Click-target data -
^^^^

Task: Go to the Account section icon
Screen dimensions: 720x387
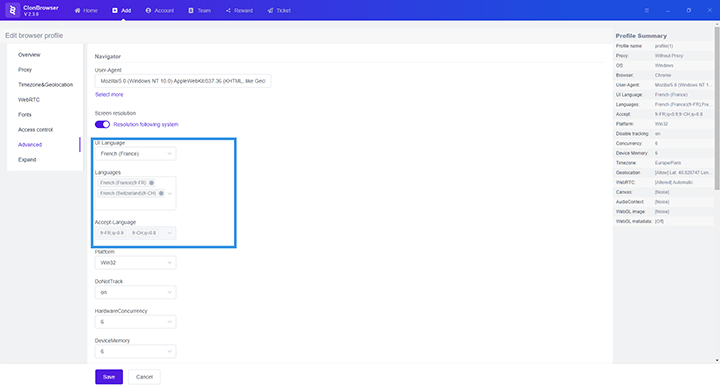Action: [148, 11]
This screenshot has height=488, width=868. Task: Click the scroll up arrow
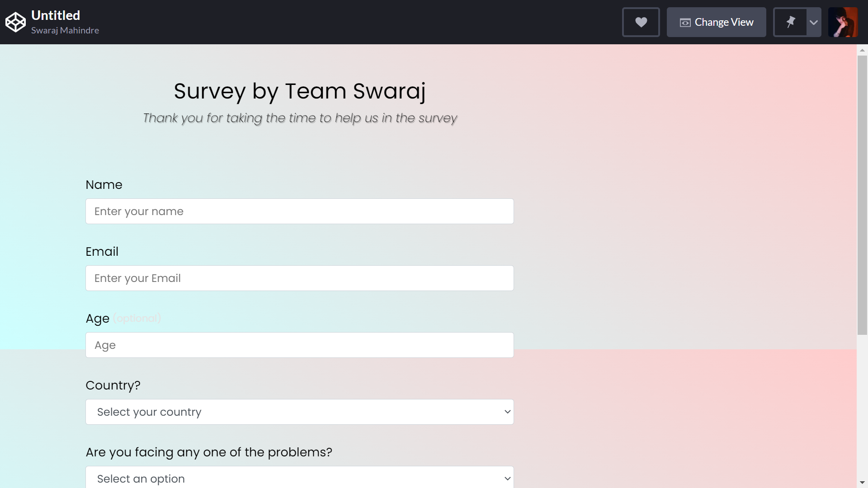pos(862,50)
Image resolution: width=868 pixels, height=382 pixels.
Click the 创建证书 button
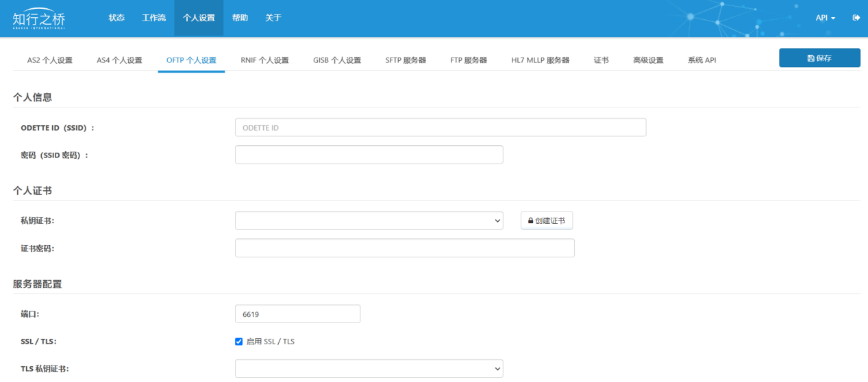[547, 220]
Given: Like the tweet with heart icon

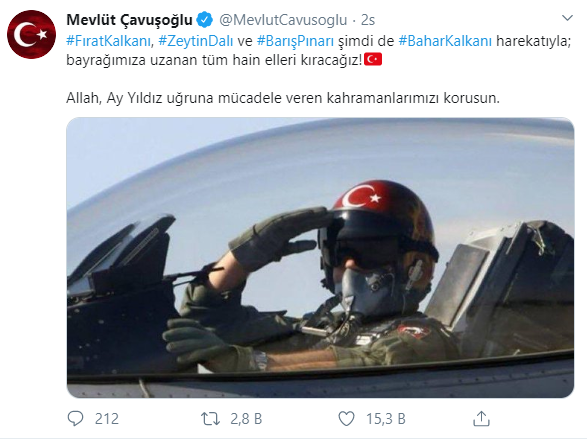Looking at the screenshot, I should coord(346,419).
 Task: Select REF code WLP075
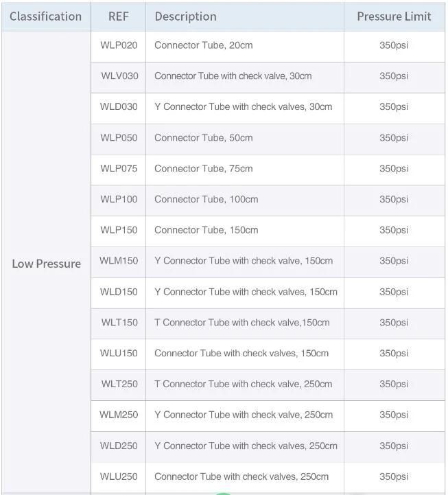119,168
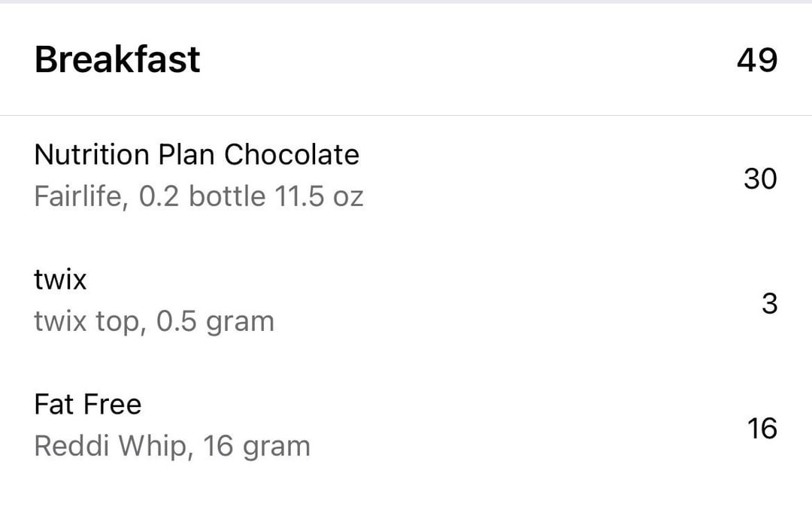The width and height of the screenshot is (812, 516).
Task: Open the Fat Free food entry title
Action: [x=87, y=404]
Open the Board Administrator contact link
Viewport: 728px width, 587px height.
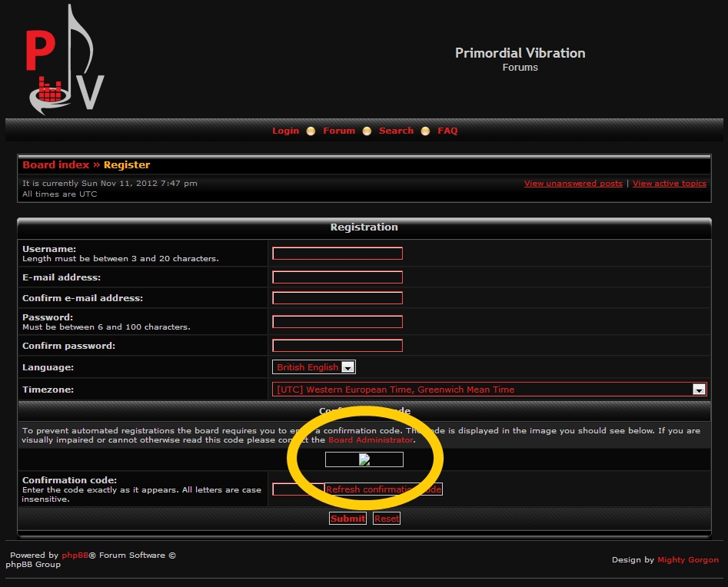pos(371,440)
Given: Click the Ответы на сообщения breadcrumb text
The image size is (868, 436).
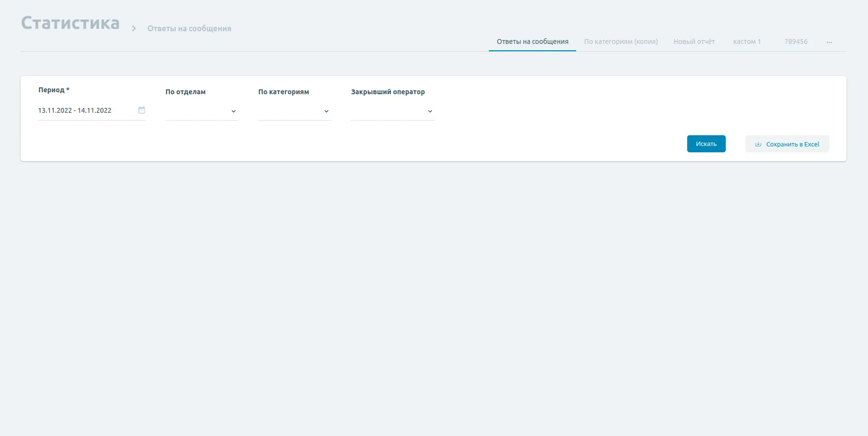Looking at the screenshot, I should (189, 28).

^^^^

GOAL - Locate each line in the records that contains the string "Task" and copy those lines. Letter case must match.

PROBLEM SOLUTION -
Task: Go to the Account section icon
This screenshot has height=488, width=868. Task: Click the scroll up arrow
 Task: Select REF code WLP075
Task: Open the Fat Free food entry title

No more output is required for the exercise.